(Text and item location entries)
○ ○ ○

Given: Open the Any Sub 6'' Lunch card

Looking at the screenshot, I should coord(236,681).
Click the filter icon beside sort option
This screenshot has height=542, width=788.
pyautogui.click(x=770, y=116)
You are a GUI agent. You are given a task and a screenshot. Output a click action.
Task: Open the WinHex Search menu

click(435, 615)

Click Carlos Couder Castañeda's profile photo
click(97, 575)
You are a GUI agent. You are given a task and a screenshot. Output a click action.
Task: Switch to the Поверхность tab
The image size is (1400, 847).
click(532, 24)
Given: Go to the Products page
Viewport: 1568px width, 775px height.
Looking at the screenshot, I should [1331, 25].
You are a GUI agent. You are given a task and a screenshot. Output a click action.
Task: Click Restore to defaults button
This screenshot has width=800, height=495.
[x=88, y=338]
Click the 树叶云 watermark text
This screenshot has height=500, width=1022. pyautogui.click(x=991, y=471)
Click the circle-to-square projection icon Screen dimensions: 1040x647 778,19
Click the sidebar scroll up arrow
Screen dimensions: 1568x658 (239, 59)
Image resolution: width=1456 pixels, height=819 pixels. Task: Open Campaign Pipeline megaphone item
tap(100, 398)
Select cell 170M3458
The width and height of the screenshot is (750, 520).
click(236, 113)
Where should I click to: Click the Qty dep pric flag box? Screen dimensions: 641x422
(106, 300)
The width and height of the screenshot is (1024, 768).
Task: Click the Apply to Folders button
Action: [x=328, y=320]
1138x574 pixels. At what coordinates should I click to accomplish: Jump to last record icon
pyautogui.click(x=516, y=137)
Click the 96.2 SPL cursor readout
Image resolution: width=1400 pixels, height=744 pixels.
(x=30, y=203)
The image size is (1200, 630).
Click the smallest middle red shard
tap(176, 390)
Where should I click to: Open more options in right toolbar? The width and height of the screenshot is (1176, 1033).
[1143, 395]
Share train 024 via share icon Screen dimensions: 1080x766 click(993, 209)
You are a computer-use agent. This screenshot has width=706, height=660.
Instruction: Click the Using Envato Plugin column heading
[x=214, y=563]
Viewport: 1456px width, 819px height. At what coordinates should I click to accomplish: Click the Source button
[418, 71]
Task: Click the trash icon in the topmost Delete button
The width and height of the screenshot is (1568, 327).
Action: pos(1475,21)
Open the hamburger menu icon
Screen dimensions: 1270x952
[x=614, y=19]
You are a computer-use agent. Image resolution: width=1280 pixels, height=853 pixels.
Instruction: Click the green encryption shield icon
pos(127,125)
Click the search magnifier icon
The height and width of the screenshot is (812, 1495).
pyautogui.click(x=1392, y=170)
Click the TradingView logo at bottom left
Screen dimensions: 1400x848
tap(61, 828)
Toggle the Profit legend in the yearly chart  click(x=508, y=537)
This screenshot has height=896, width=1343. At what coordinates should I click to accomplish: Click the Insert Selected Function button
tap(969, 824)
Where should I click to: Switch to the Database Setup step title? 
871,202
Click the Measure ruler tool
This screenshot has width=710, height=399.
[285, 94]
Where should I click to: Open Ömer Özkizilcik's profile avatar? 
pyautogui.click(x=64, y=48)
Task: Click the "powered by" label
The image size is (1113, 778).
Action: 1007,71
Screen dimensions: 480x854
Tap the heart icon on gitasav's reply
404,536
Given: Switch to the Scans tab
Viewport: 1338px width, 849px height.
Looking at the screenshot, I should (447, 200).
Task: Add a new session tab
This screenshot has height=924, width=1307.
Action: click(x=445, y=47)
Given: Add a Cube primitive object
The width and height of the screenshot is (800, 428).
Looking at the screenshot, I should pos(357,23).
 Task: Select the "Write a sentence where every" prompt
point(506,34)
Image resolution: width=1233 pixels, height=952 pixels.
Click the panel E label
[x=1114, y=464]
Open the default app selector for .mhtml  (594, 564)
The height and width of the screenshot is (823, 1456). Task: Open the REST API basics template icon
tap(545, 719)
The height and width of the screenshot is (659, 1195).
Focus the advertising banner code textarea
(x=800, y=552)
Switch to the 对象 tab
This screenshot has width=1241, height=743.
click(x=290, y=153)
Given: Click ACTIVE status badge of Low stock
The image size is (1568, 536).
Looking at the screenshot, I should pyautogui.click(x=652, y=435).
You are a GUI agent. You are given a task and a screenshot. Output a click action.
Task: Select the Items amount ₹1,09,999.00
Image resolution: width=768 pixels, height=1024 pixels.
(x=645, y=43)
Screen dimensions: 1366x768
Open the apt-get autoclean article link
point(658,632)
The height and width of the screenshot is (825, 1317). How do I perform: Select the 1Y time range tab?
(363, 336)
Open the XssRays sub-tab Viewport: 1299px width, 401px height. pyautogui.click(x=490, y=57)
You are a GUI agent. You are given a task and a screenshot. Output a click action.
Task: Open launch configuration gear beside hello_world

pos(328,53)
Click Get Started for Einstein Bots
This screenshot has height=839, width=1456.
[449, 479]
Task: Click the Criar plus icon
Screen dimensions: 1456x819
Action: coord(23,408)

○ ○ ○

Aim of the task:
Rewrite the data above, changing every occurrence of "GUI agent" to "screen assistant" and keeping everything else the same.

Answer for this exercise:
Given: Open the Any Sub 6'' Lunch card

Looking at the screenshot, I should coord(236,681).
Click the filter icon beside sort option
This screenshot has height=542, width=788.
pyautogui.click(x=770, y=116)
You are a screen assistant. You are given a task and a screenshot. Output a click action.
Task: Open the WinHex Search menu

click(435, 615)

Click Carlos Couder Castañeda's profile photo
click(97, 575)
You are a screen assistant. You are given a task and a screenshot. Output a click action.
Task: Switch to the Поверхность tab
The image size is (1400, 847).
click(532, 24)
Given: Go to the Products page
Viewport: 1568px width, 775px height.
Looking at the screenshot, I should [1331, 25].
You are a screen assistant. You are given a task and a screenshot. Output a click action.
Task: Click Restore to defaults button
This screenshot has width=800, height=495.
[x=88, y=338]
Click the 树叶云 watermark text
This screenshot has height=500, width=1022. pyautogui.click(x=991, y=471)
Click the circle-to-square projection icon Screen dimensions: 1040x647 778,19
Click the sidebar scroll up arrow
Screen dimensions: 1568x658 (239, 59)
Image resolution: width=1456 pixels, height=819 pixels. Task: Open Campaign Pipeline megaphone item
tap(100, 398)
Select cell 170M3458
The width and height of the screenshot is (750, 520).
click(236, 113)
Where should I click to: Click the Qty dep pric flag box? Screen dimensions: 641x422
(106, 300)
The width and height of the screenshot is (1024, 768).
Task: Click the Apply to Folders button
Action: [x=328, y=320]
1138x574 pixels. At what coordinates should I click to accomplish: Jump to last record icon
pyautogui.click(x=516, y=137)
Click the 96.2 SPL cursor readout
Image resolution: width=1400 pixels, height=744 pixels.
(x=30, y=203)
The image size is (1200, 630).
Click the smallest middle red shard
tap(176, 390)
Where should I click to: Open more options in right toolbar? The width and height of the screenshot is (1176, 1033).
[1143, 395]
Share train 024 via share icon Screen dimensions: 1080x766 click(993, 209)
You are a computer-use agent. This screenshot has width=706, height=660.
Instruction: Click the Using Envato Plugin column heading
[x=214, y=563]
Viewport: 1456px width, 819px height. At what coordinates should I click to accomplish: Click the Source button
[418, 71]
Task: Click the trash icon in the topmost Delete button
The width and height of the screenshot is (1568, 327).
Action: pos(1475,21)
Open the hamburger menu icon
Screen dimensions: 1270x952
[x=614, y=19]
You are a computer-use agent. Image resolution: width=1280 pixels, height=853 pixels.
Instruction: Click the green encryption shield icon
pos(127,125)
Click the search magnifier icon
The height and width of the screenshot is (812, 1495).
pyautogui.click(x=1392, y=170)
Click the TradingView logo at bottom left
Screen dimensions: 1400x848
tap(61, 828)
Toggle the Profit legend in the yearly chart  click(x=508, y=537)
This screenshot has height=896, width=1343. At what coordinates should I click to accomplish: Click the Insert Selected Function button
tap(969, 824)
Where should I click to: Switch to the Database Setup step title? 
871,202
Click the Measure ruler tool
This screenshot has width=710, height=399.
[285, 94]
Where should I click to: Open Ömer Özkizilcik's profile avatar? 
pyautogui.click(x=64, y=48)
Task: Click the "powered by" label
The image size is (1113, 778).
Action: 1007,71
Screen dimensions: 480x854
Tap the heart icon on gitasav's reply
404,536
Given: Switch to the Scans tab
Viewport: 1338px width, 849px height.
Looking at the screenshot, I should (447, 200).
Task: Add a new session tab
This screenshot has height=924, width=1307.
Action: click(x=445, y=47)
Given: Add a Cube primitive object
The width and height of the screenshot is (800, 428).
Looking at the screenshot, I should pos(357,23).
 Task: Select the "Write a sentence where every" prompt
point(506,34)
Image resolution: width=1233 pixels, height=952 pixels.
Click the panel E label
[x=1114, y=464]
Open the default app selector for .mhtml  (594, 564)
The height and width of the screenshot is (823, 1456). Task: Open the REST API basics template icon
tap(545, 719)
The height and width of the screenshot is (659, 1195).
Focus the advertising banner code textarea
(x=800, y=552)
Switch to the 对象 tab
This screenshot has width=1241, height=743.
click(x=290, y=153)
Given: Click ACTIVE status badge of Low stock
The image size is (1568, 536).
Looking at the screenshot, I should pyautogui.click(x=652, y=435).
You are a screen assistant. You are given a task and a screenshot. Output a click action.
Task: Select the Items amount ₹1,09,999.00
Image resolution: width=768 pixels, height=1024 pixels.
(x=645, y=43)
Screen dimensions: 1366x768
Open the apt-get autoclean article link
point(658,632)
The height and width of the screenshot is (825, 1317). How do I perform: Select the 1Y time range tab?
(363, 336)
Open the XssRays sub-tab Viewport: 1299px width, 401px height. pyautogui.click(x=490, y=57)
You are a screen assistant. You are given a task and a screenshot. Output a click action.
Task: Open launch configuration gear beside hello_world

pos(328,53)
Click Get Started for Einstein Bots
This screenshot has height=839, width=1456.
[449, 479]
Task: Click the Criar plus icon
Screen dimensions: 1456x819
Action: coord(23,408)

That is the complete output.